Thandeka Moyo-Ndlovu, Health Reporter
ONE of Bulawayo’s Covid-19 designated centres has finally opened its doors to patients as the city continues to be the virus’ hotspot in Zimbabwe, accounting for more than 44 percent of the 620 cases recorded countrywide in the last six days.
The Old Bartley Memorial Block (BMB) within the United Bulawayo Hospitals has admitted 16 Covid-19 patients and will at any given time admit 100 patients referred from hospitals in the Matabeleland region.
It is the first of the three-public designated Covid-19 centres in the city to open its doors to patients as the other two are still under renovations — Thorngrove Infectious Diseases Hospital and Ekusileni Medical Centre.
The BMB’s west wing has been completed but the east wing remains under renovation.
Bulawayo is home to four designated centres; the fourth being the privately-owned Mater Dei Hospital.
UBH acting chief executive officer Dr Narcicious Dzvanga confirmed that as of yesterday, 16 Covid-19 patients were admitted to the BMB west wing which has been completed to cater for the growing number of cases in the city.
By Wednesday, 277 people had died of Covid-19 in Zimbabwe and the national recovery rate which was once at 98 percent for the longest time stood at 84.7 percent.
Since the outbreak of the global pandemic, 10 243 people have been infected and a majority of those emanate from local transmissions.
So far, the country has 1 295 Covid-19 active cases and 565 are from Bulawayo Province followed by Matabeleland South which has 165.
From November 27, 620 new cases have been recorded in Zimbabwe in what experts have described as a second of the wave of Covid-19 likely to affect thousands.
Of the 620 new cases recorded in the last six days, 274 were from Bulawayo Province.
“It is my pleasure to inform you that all the patients afflicted with the Covid-19 have now all moved to the new look BMB west wing.
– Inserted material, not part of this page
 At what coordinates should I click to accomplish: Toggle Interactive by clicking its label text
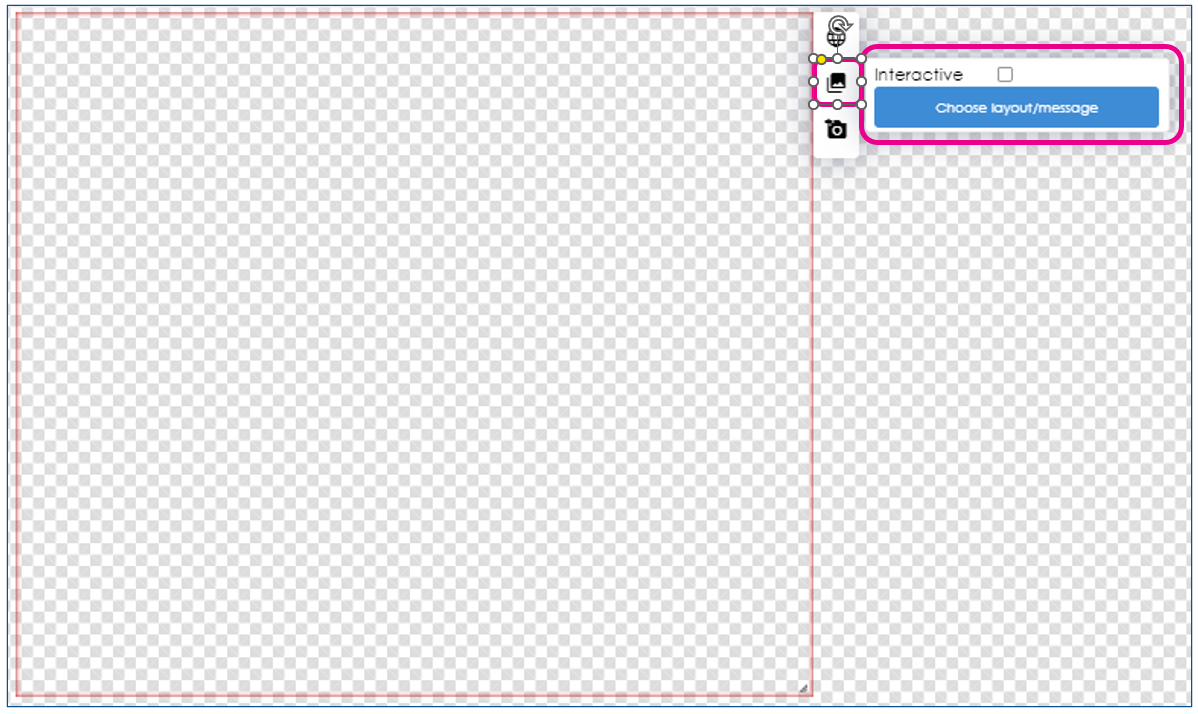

The east wing remains tightly sealed off to allow for completion of the remaining construction works but we are extremely delighted that the unit has eventually become functional albeit partially so,” said Dr Dzvanga.
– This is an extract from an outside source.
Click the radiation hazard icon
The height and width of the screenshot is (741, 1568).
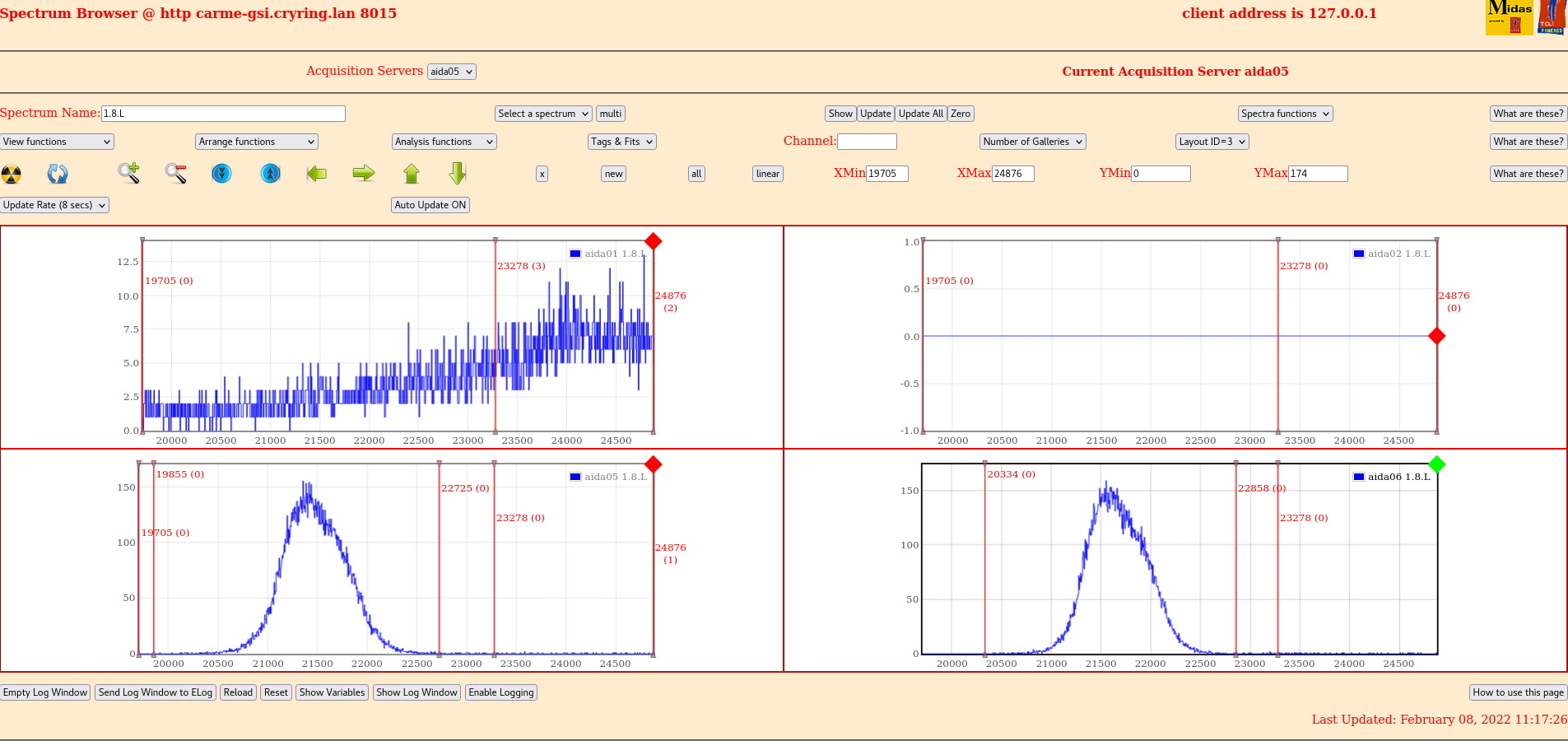[x=12, y=174]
“All the 16 patients, seven males and nine females, were relocated yesterday and they are all stable. The unit is not yet ready for the official commissioning but we are just trying to keep pace with the second wave which is on the horizon.”
He added that the BMB still does not have facilities for mechanical ventilation as the intensive care unit is not yet open nor equipped.
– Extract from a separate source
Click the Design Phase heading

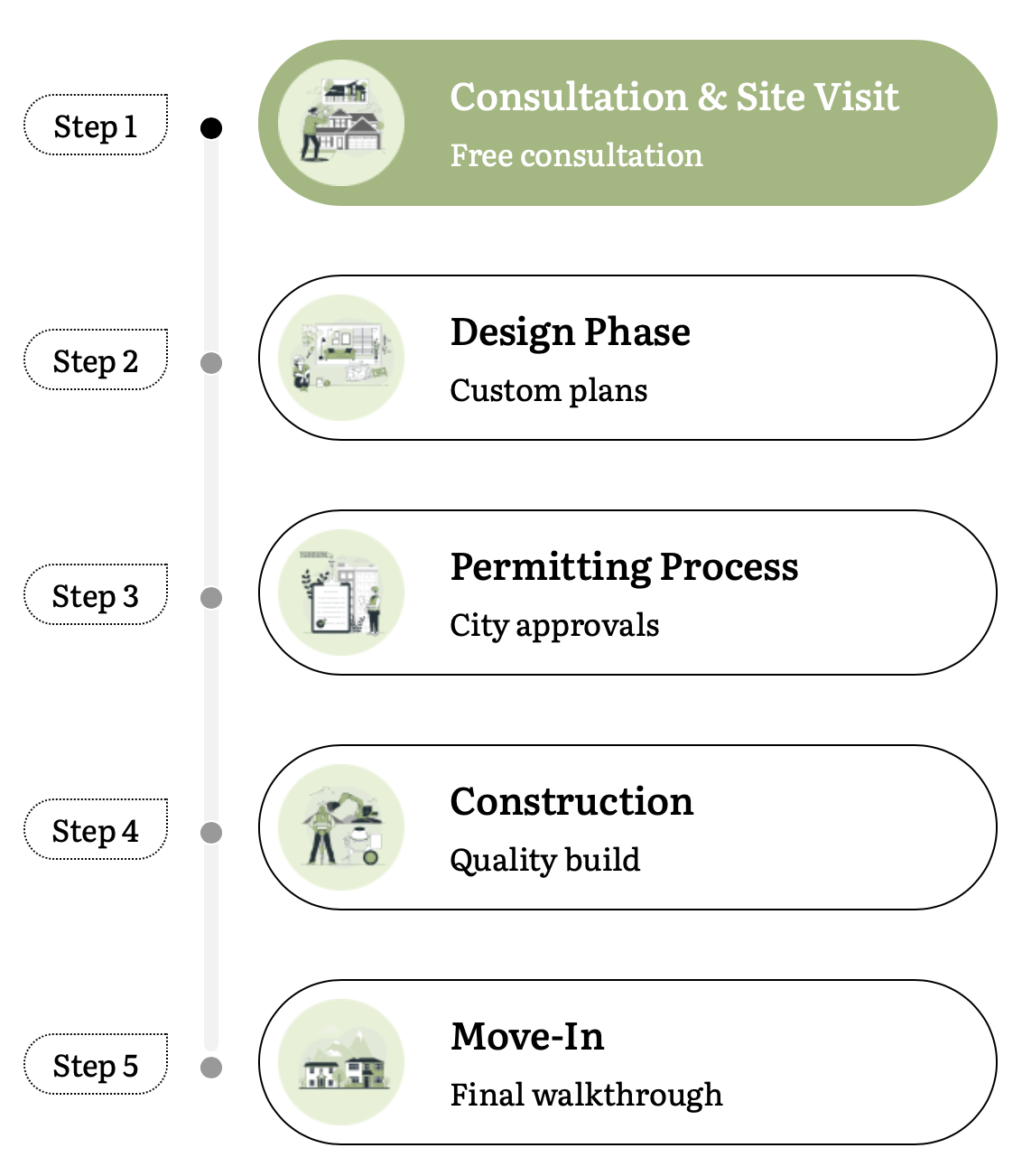point(571,331)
Social media has been awash with unconfirmed reports of Covid-19 in schools and companies, a development which has caused alarm amongst members of the public.
Medical experts have since raised concern on the alleged concealing of cases especially by companies and schools, thereby further exposing more members of the public to the deadly virus.
In an interview, Mpilo Central Hospital acting chief executive officer Professor Solwayo Ngwenya said the worrying trend of businesspeople and even schools concealing information about Covid-19 cases was a public health disaster.
He urged residents to complement efforts by Government to curb the spread of Covid-19 by speaking up whenever they test positive and for their employers to follow procedure so that lives are saved.
Prof Ngwenya said the increase in numbers in Bulawayo could be a result of reopening of the borders which has seen people returning home from the neighbouring Covid-19 hard-hit South Africa and other countries.
“Bulawayo is closely linked to South Africa and it is a fact that many of our own in the neighbouring countries are bound to travel back home for the festive season. Some are suspected to be smuggling groceries and even dead bodies via our borders and this could be contributing to Bulawayo being a hotspot.
We are aware that some schools and companies are concealing their Covid-19 statuses and they are not aware of the grave danger that comes with such a tendency as we are still in the middle of deadly virus,” said Prof Ngwenya.
He said people who conceal their Covid-19 from colleagues are bound to be super spreaders as most people with the virus are asymptomatic.
Prof Ngwenya said authorities should look into the issue, which if left uncontrolled, may lead to more new cases and deaths.
“A lot of resources are needed to conduct contact tracing hence when numbers increase, the process tends to collapse. It is impossible to quarantine more than 500 infected cases and even if they are sent home to self-isolate, we are not sure if they do not pose a risk to their family members and neighbours.”
Prof Ngwenya added that public institutions were not fully equipped to cater for masses with Covid-19 which should be a constant reminder that people must be on their best behaviour.
“Unfortunately, the situation has gotten out of control. The next phase will be filling our wards with patients while we know we have dwindling PPE resources and no spaces in our hospitals. I doubt that this Christmas will be merry as expected and we all need to accept that we are dealing with a deadly and dangerous global pandemic.” – @thamamoe.